I use Genesis and this theme has a free plugin you can install that allows you to edit various sections of your design right inside the plugin. For example, if you want to add a banner below your blog content, you just paste the code for the banner in the appropriate box marked "After Blog Post" instead of digging through the PHP files in the Admin panel.


Plugins can greatly enhance your blog. As I mentioned on the WordPress Admin overview page, to install a plugin, just go to the "Add New" link under the Plugins tab in the WordPress Admin panel. You can use the search function to locate plugins by keyword.

Note: Be careful not to go crazy with plugins because they can also slow down your page loading time.

I personally don't like to have any more than 15 active plugins at any given time. Also, sometimes they can cause instability with your theme and will require you to troubleshoot by disabling them. This is another reason you should limit the amount you use.

Recommended Plugins

All in One SEO (Search Engine Optimization)

This is the only SEO plugin I use. A lot of people install multiple plugins as if that's going to give them an added benefit with search engine rankings. I think it's a waste of time.

All you need is one solid plugin to create your sitemaps and allow you to optimize your titles and descriptions.
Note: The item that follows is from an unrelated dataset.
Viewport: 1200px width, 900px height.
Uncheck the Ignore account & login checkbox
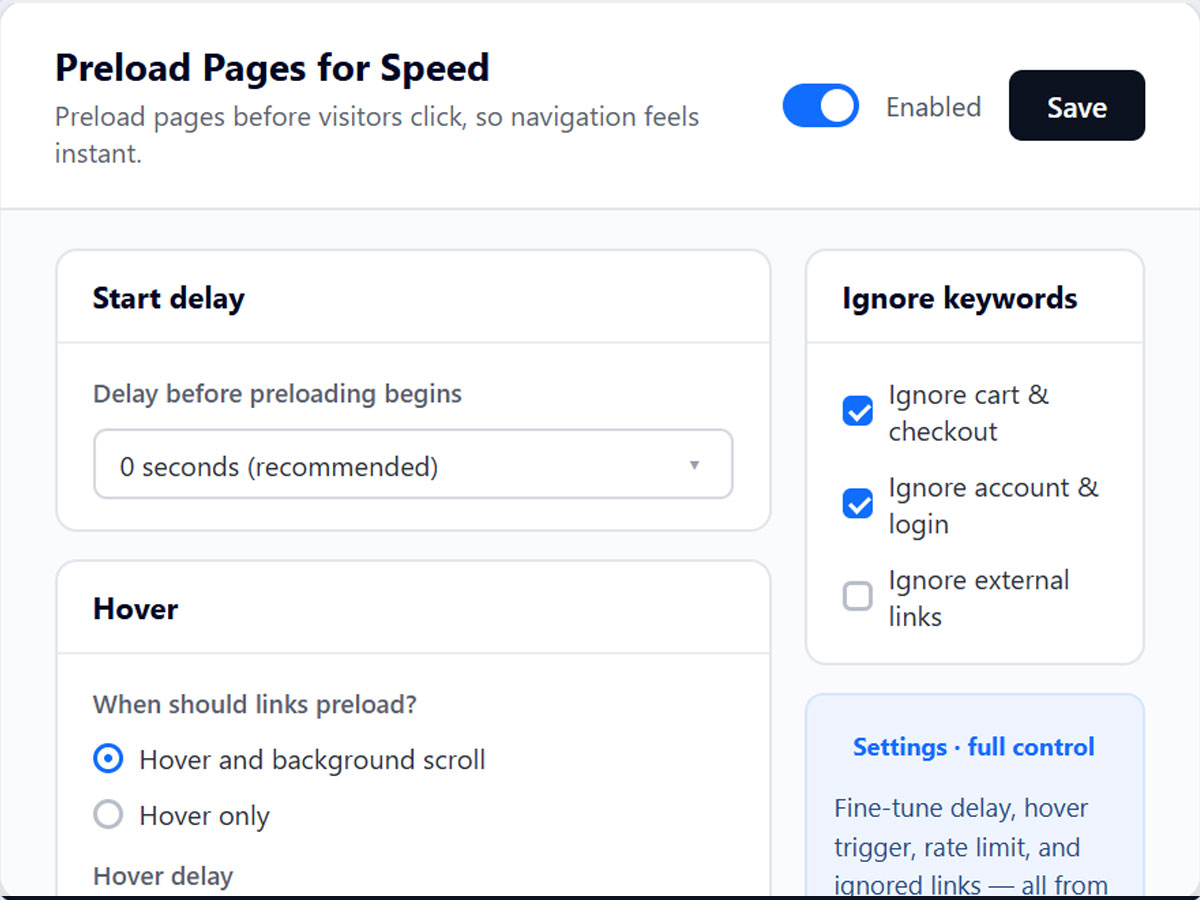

The rest is up to the your individual promotion strategies (social media, etc.) and popularity of your blog. There is no magic or secret to SEO. Today your rankings largely depend on your popularity -- more so than stuffing keywords and installing plugins.

WP-DB Backup (Database Backup)

Your database stores your posts and comments so it's a good idea to make sure you backup regularly. This plugin can send your backup copy to your email address on intervals you specify.

Subscribe to Comments

This plugin allows your commenters to subscribe to the comments of certain posts. They will receive an email when a new comment is made. A great way to build repeat traffic.


Askimet is still probably the most popular anti-spam plugin, but GASP is digging into its market share. Askimet is notorious for marking comments as spam when they are not, so many bloggers have switched to G.A.S.P.

W3 Total Cache

This plugin helps your pages load faster by generating static and loading static files instead of dynamic (PHP) files.

Tweet Old Post

This plugin will randomly send out your archived posts to Twitter. A great way to keep your blog on everyone's radar.

WordPress Cleanup

Because WordPress saves your revisions for each post, they can really add up and bog down your database. Use this plugin to clean out your revisions, deleted comments and spam.

Really Simple CAPTCHA

Keep spambots from sending you spam through your contact form with this plugin. It randomly generates a 4-character code that people must enter before using your contact form.

WordPress Related Posts

Keep visitors on your blog longer by highlighting related posts. This plugin will add a list of related posts after your content.